(Document excerpt)
* start *
Yes, we too used to agree that Romney would live or die according to the tests of Iowa and New Hampshire. But now we would argue otherwise. We predict that Romney will fight right up to, and on the floor of, a bitterly contested GOP convention. Romney has simply spent too much money—recall the “sunk cost effect“—besides: anything less than the GOP nomination would be too great a humiliation for him to bear. Besides: Romney honestly believes that he deserves the nomination and he is willing to defend his claim.
yours &c.
dr. g.d.
“I received a message this week from a conservative who has been following the Republican presidential race closely,” writes Dan Balz for Wapo’s The Trail in a post titled Romney Must Prove He’s the Genuine Article.
He offered a telling observation, which in paraphrase went as follows: the more he sees of Mitt Romney, the less he likes him.
Funny. We feel the same way.
I was particularly struck by that comment in part because of something Romney’s politically savvy media adviser, Alex Castellanos, said to me several months ago, the essence of which was: when you putt Mitt Romney on television, good things happen.
Both may be right in their observations — the first is obviously a statement of personal taste and not reflective of the population at large, while the second may be grounded in evidence that the former Massachusetts governor is able to change attitudes with a barrage of television ads. But it’s also possible that my correspondent may be on to something, in which case Romney could have a problem on his hands …
… since Labor Day, [Romney’s] debate performances have been uneven — neither dominating nor disastrous. Rather than standing out from the crowd, he has been just one of many voices on a crowded stage. In none of the past three debates has he been judged as well as he was when he was making his debut as a national candidate.
* end *
(Screen grounding examples)
* start *
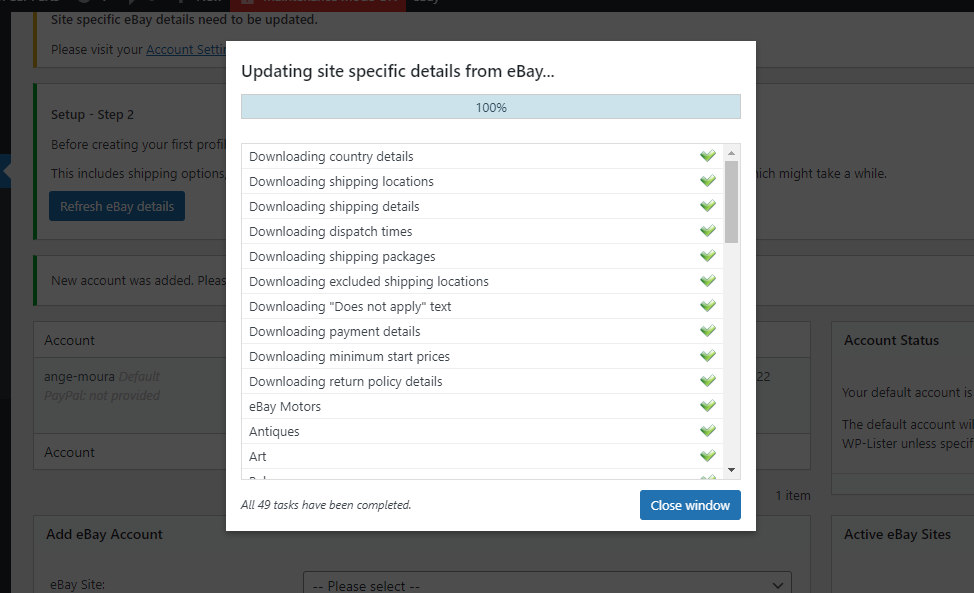974x593 pixels.
Task: Open the Account Settings link
Action: (x=186, y=49)
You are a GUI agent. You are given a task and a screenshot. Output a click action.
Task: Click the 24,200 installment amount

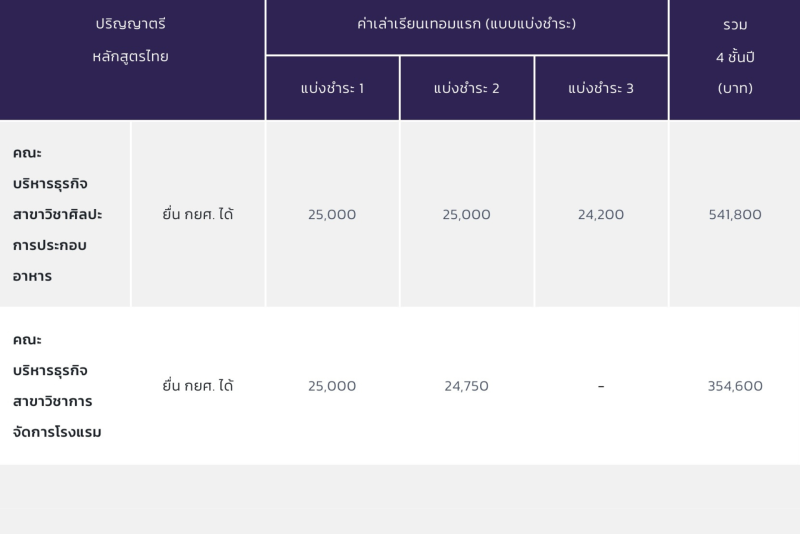click(600, 214)
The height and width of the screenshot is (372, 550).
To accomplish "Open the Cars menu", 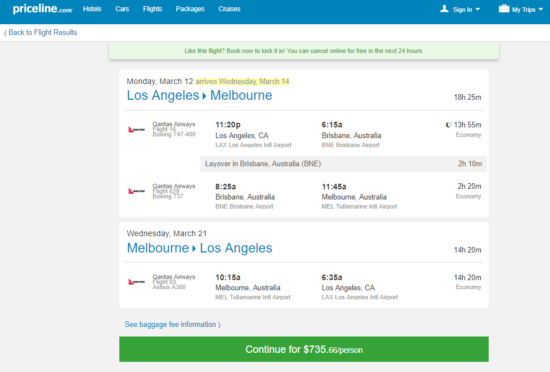I will click(122, 9).
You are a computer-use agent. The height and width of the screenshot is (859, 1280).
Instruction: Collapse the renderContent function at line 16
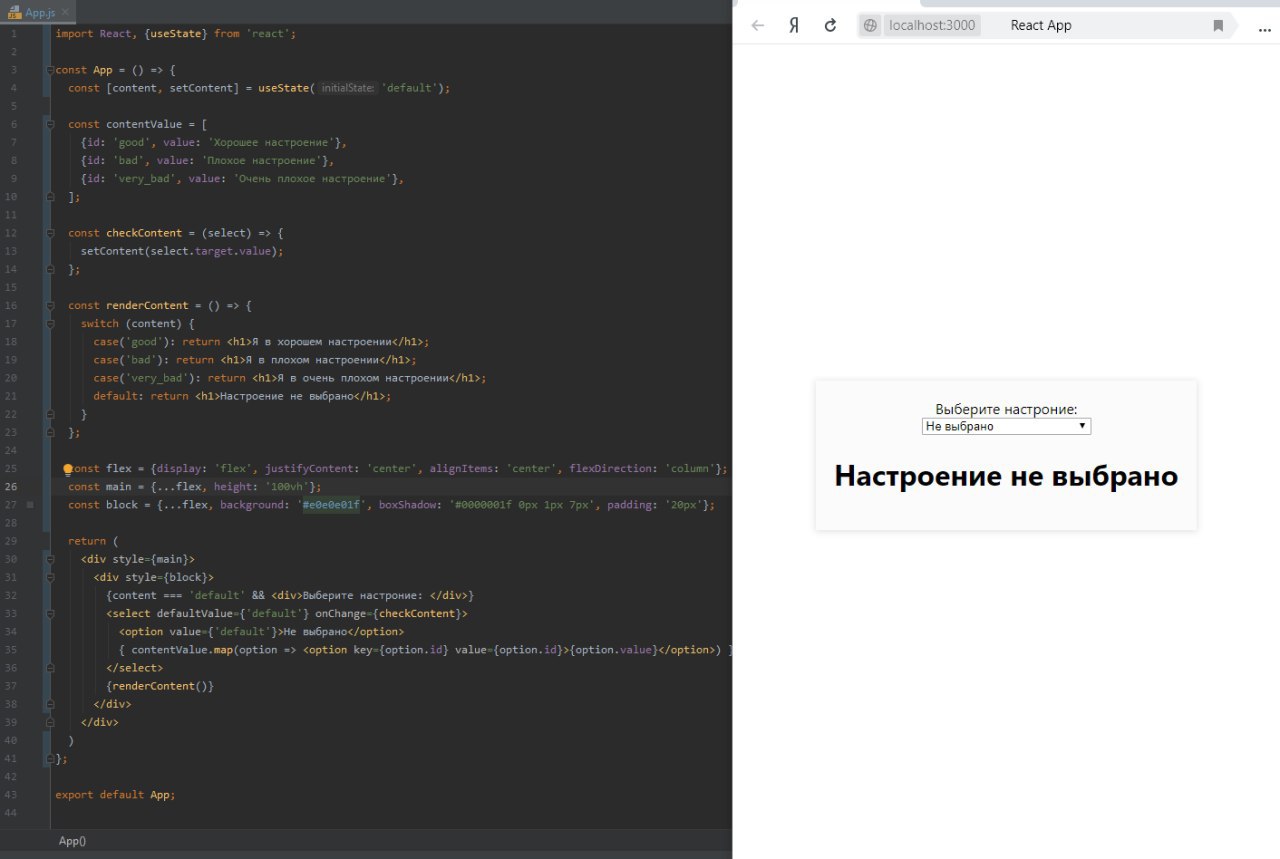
* end *
(Task list)
a: Summarize the commentary on Romney in two sentences.
b: Echo the commentary on Romney word for word, beginning at the words "Yes, we too" and stopping after "the Genuine Article.".
The data have nothing to do with the text about Romney.

(Results for each task)
a: The writers predict that Romney will fight all the way to a bitterly contested GOP convention, because he has spent too much money, would find anything less than the nomination too humiliating, and honestly believes he deserves it. The commentary also quotes Dan Balz, who reports a conservative's remark that the more he sees of Romney the less he likes him, and who notes that Romney's debate performances since Labor Day have been uneven.

b:
Yes, we too used to agree that Romney would live or die according to the tests of Iowa and New Hampshire. But now we would argue otherwise. We predict that Romney will fight right up to, and on the floor of, a bitterly contested GOP convention. Romney has simply spent too much money—recall the “sunk cost effect“—besides: anything less than the GOP nomination would be too great a humiliation for him to bear. Besides: Romney honestly believes that he deserves the nomination and he is willing to defend his claim.
yours &c.
dr. g.d.
“I received a message this week from a conservative who has been following the Republican presidential race closely,” writes Dan Balz for Wapo’s The Trail in a post titled Romney Must Prove He’s the Genuine Article.